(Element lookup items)
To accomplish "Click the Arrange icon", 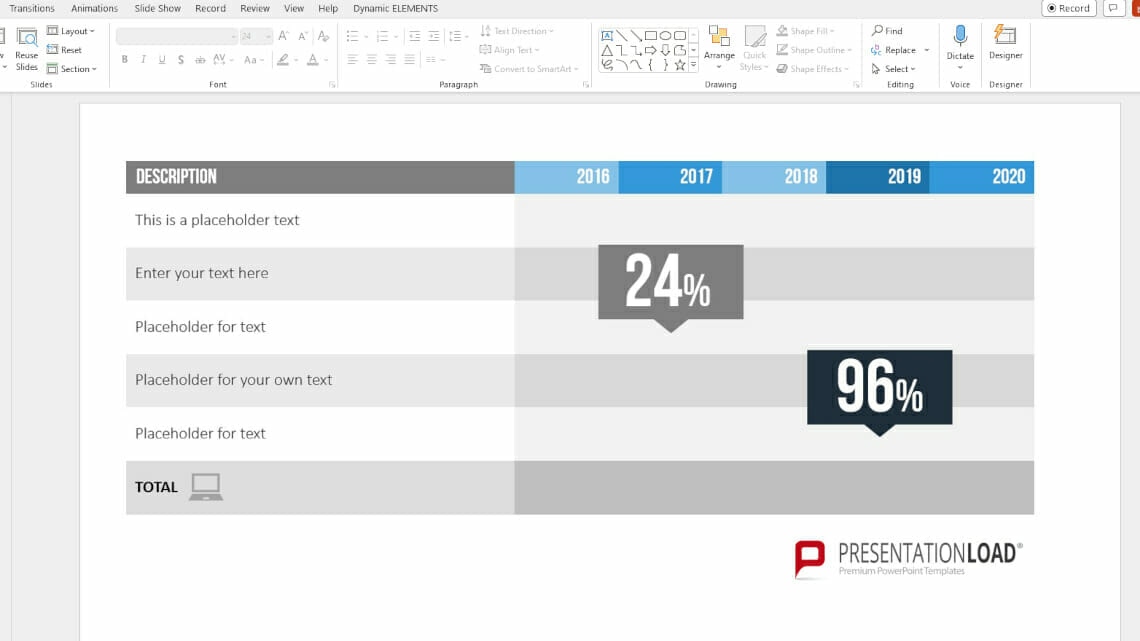I will coord(719,40).
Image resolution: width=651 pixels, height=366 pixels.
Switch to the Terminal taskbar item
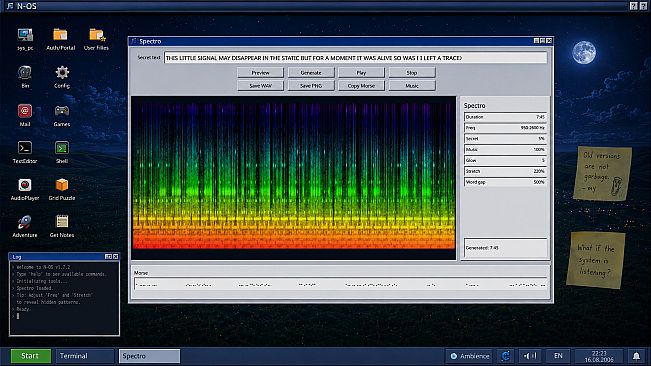click(84, 356)
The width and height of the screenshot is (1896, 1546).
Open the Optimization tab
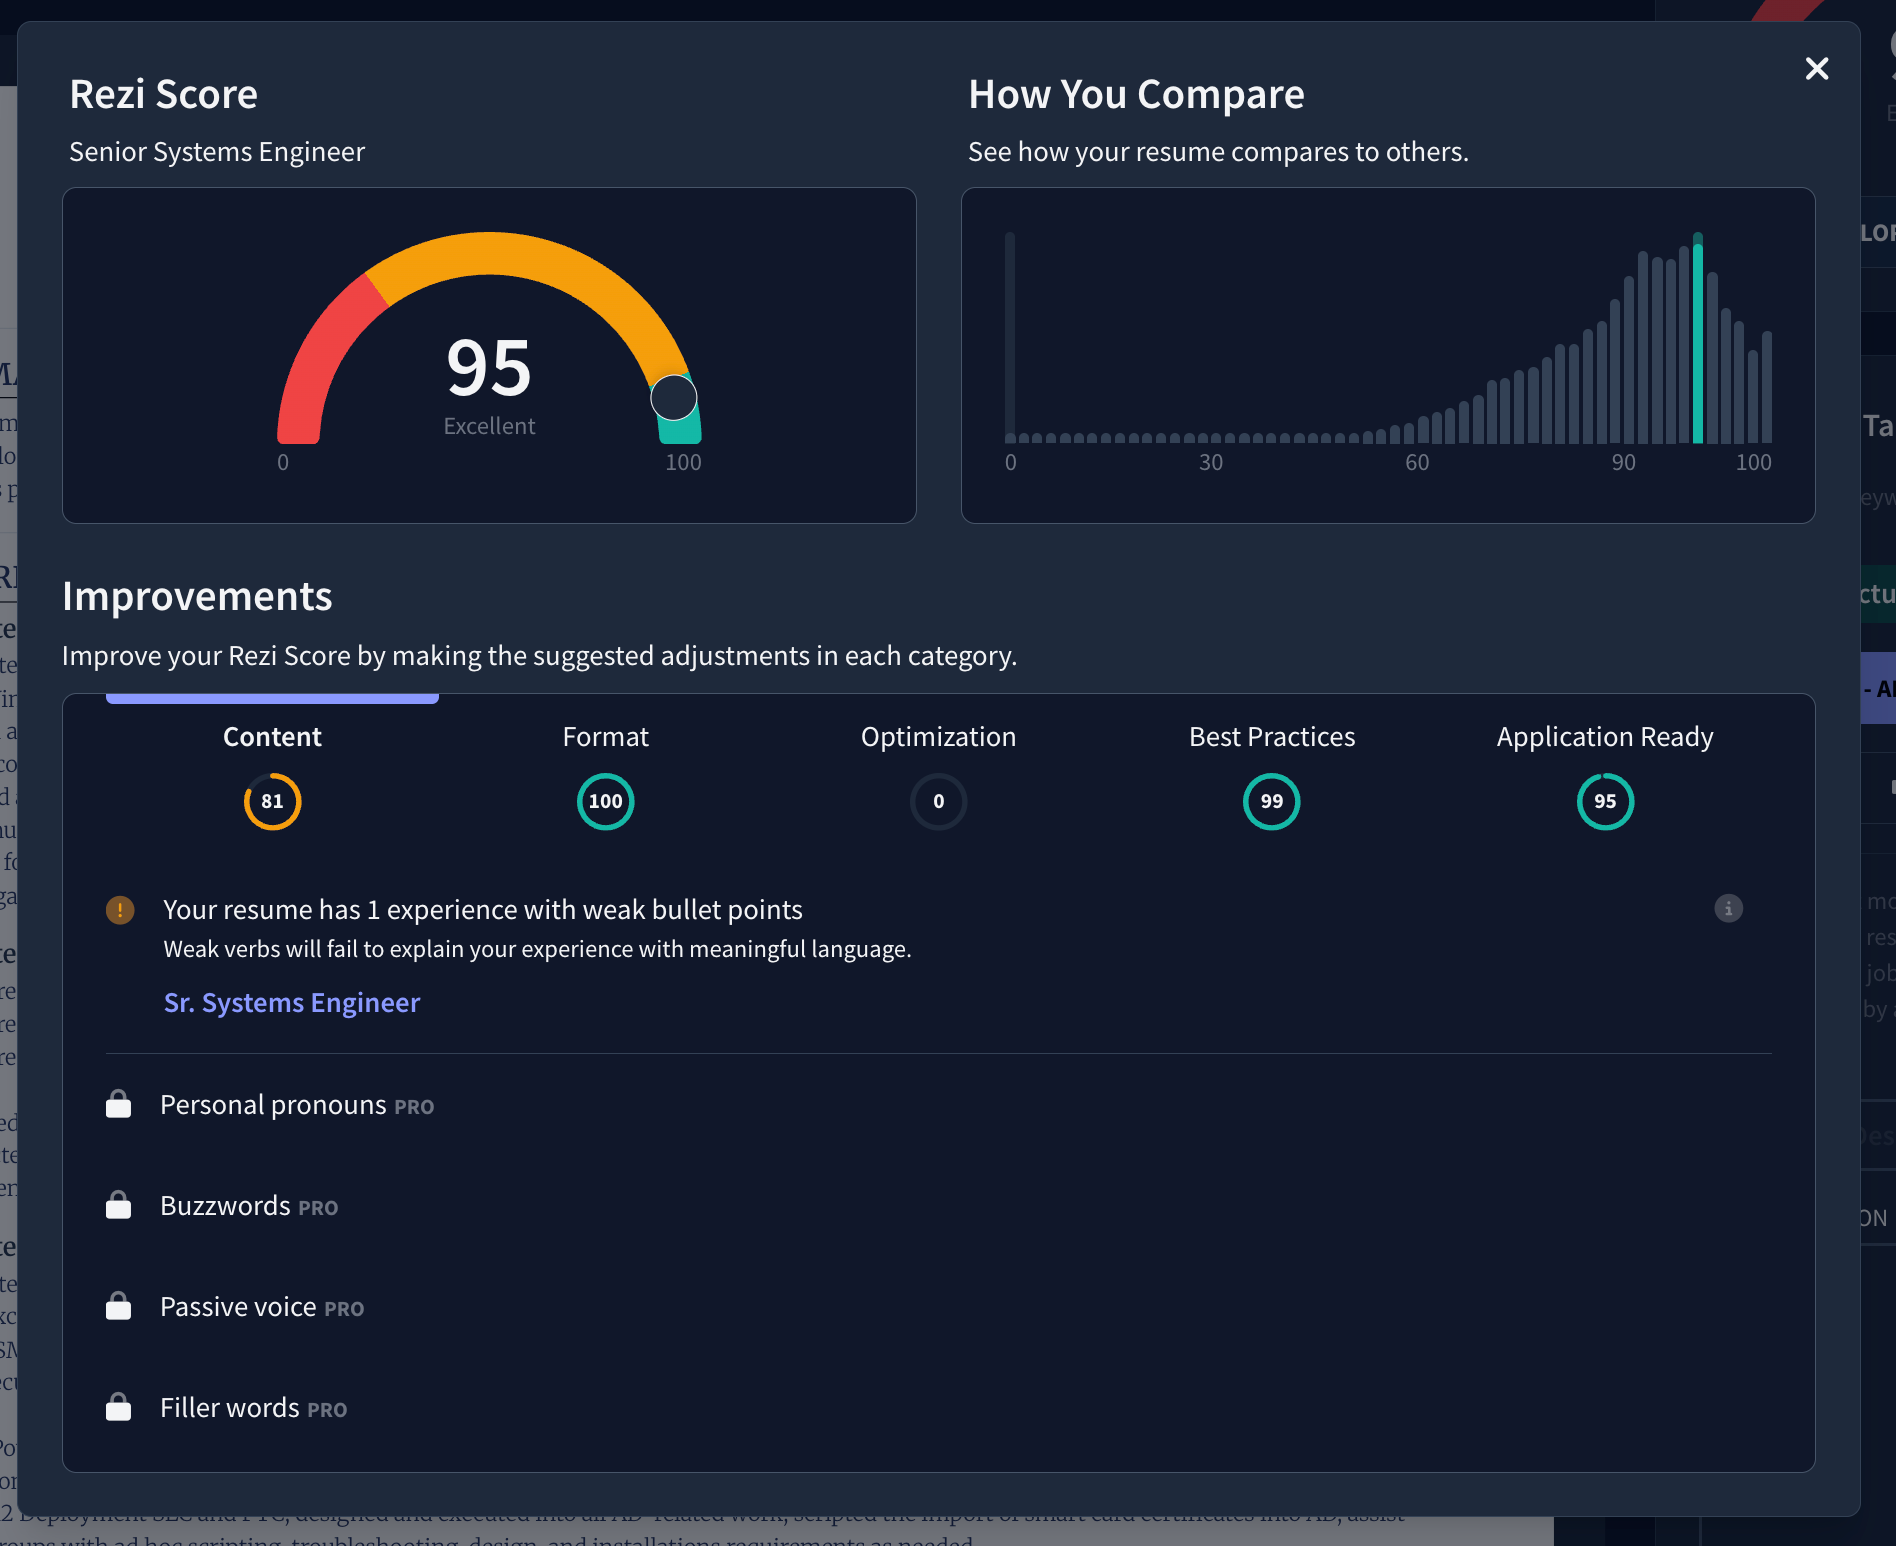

▶ [Problem requirements] Rewrite everything from the line containing "The width and" down to the end of the items, putting "Performance" in place of "Optimization" and leaving all else unchanged. Omit the pictures from your answer.

▶ [Exercise answer]
The width and height of the screenshot is (1896, 1546).
Open the Performance tab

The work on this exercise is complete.